Diagnosis considered when hemoglobin exceeds 18.5 gm/dL or hematocrit of 52% in men, and 16.5 gm/dL or hematocrit of 48% (Tefferi A).

Primary and secondary types distinguished by determining the level of serum erythropoietin, or the presence or absence of V617F mutation of the JAK2 gene, and bone marrow biopsy morphological analysis.

In primary polycythemia erythroid progenitors are intrinsically hyperproliferative and can grow without erythropoietin, or at a erythropoietin concentration that is lower than normal.

Primary polycythemias include findings of of low levels of 2,3 diphosphoglycerate in red cells resulting from a congenital disorder of 2,3 DPG synthesis.

When less oxygen is released into the tissues from hemoglobin, the body compensates by increasing erythropoiesis until sufficient oxygen is delivered to the tissues.

Secondary polycythemia can be inherited, caused by mutations in genes have the hypoxia sensing pathway or by local variants with a high hemoglobin affinity for oxygen.

In spurious polycythemia the red cell mass in the body is normal but the plasma level is decreased.

One form of spurious polycythemia is Gaisbock syndrome, which occurs primarily an obese men..

Both types of polycythemia are associated with thromboembolism.

Symptoms may or may not be present.

Splenomegaly more common in primary polycythemia.

Secondary polycythemia characterized by hypoxia driven or hypoxia independence.

Symptoms of erythrcytosis are highly variable, depending upon the underlying cause.

Erythrocytosis may cause no symptoms at all, or may be highly symptomatic and detrimental to health.

Symptoms include pruritus, erythromalagia, thromboses, and gout.

Risk of transformation to myelofibrosis in patients with polycythemia vera is approximately 15%.
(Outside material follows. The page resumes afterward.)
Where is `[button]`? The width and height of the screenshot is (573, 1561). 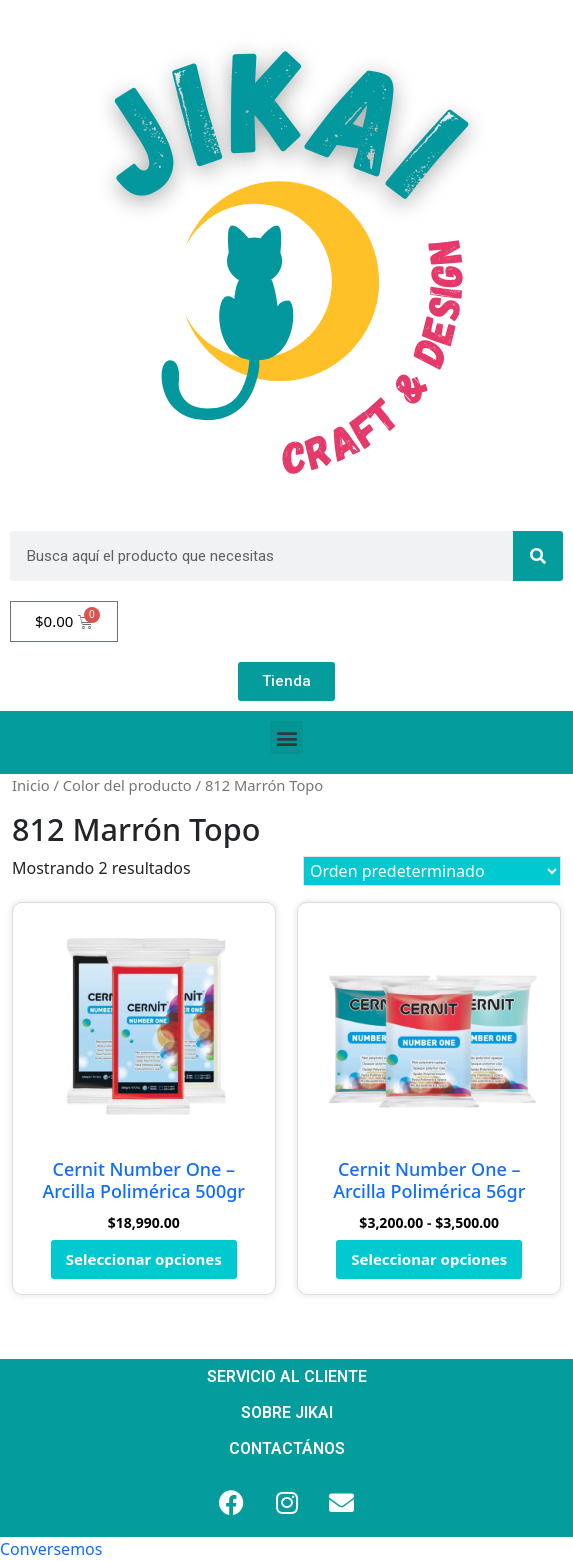 [button] is located at coordinates (286, 737).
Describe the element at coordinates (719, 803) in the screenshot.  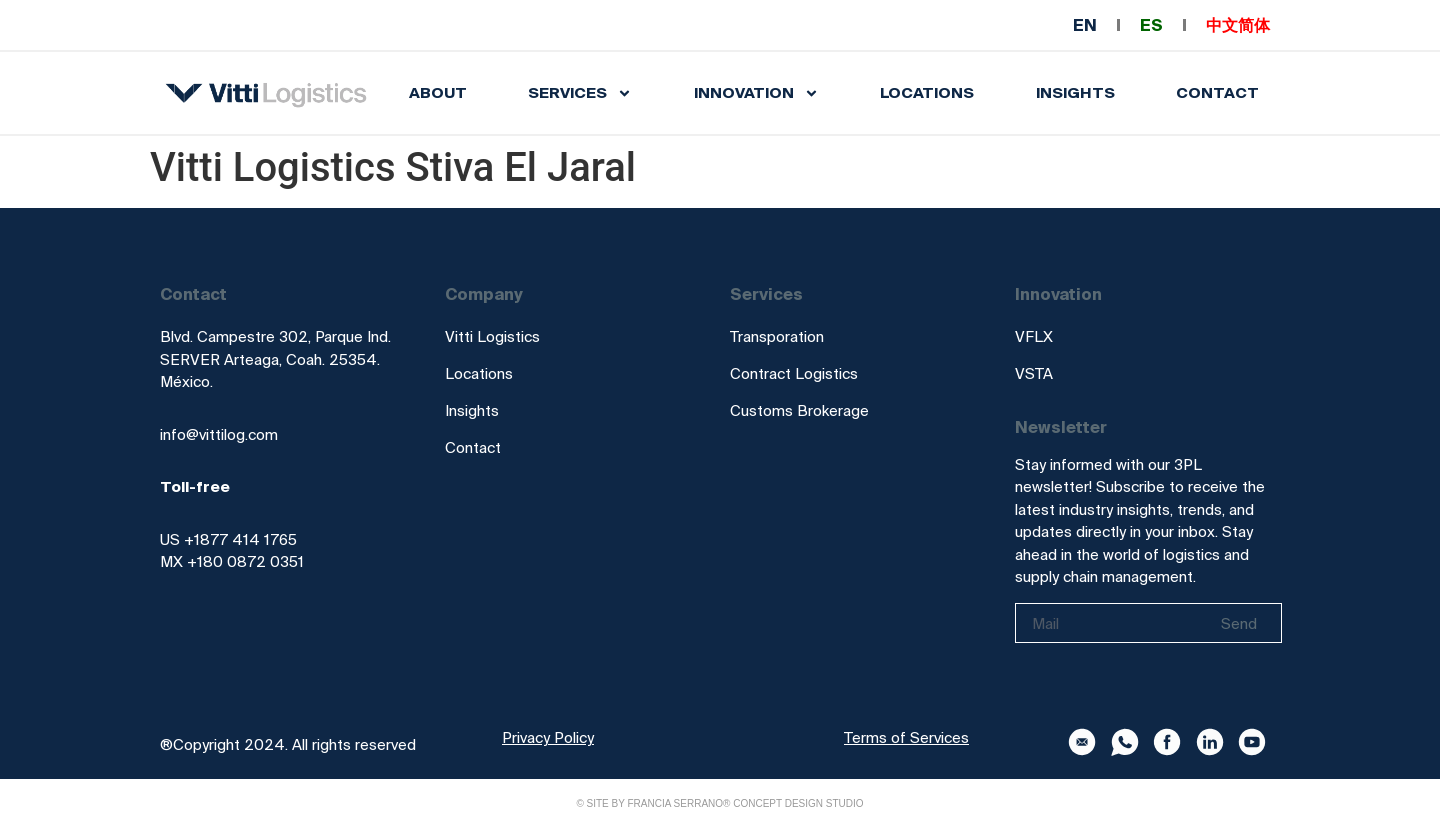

Hypoxia driven types of secondary polycythemia include: COPD, right to left cardiopulmonary shunting, chronic exposure to carbon monoxide, smoking abuse, obstructive sleep apnea, hemoglobin abnormalities with high oxygen binding affinity and red blood cell enzyme deficiencies, and renal artery stenosis.

Hypoxia independent causes of secondary polycythemia, often with elevated erythropoietin levels include: hepatomas, renal cell carcinoma, pheochromocytomas, hemangioblastomas and uterine leiomyomas.

Chuvash polycythemia, a familial autosomal recessive polycythemia is related to specific mutations in the VHL tumor suppressor gene located on chromosome 3 and results in decreased degradation of hypoxia-inducible factor 1 alpha protein.

Smoking related secondary polycythemia results from carboxyhemoglobin induced increased red blood cell mass with decreased plasma volume, concurrently.

The carbon monoxide enters the bloodstream when cigarettes or smoked as heme iron affinity is 200 times greater than that of oxygen and forms carboxyhemoglobin.

Carboxyhemoglobin levels of greater than 4% can cause erythrocytosis as functional hemoglobin is reduced proportionately and oxygen delivery to tissues is impaired.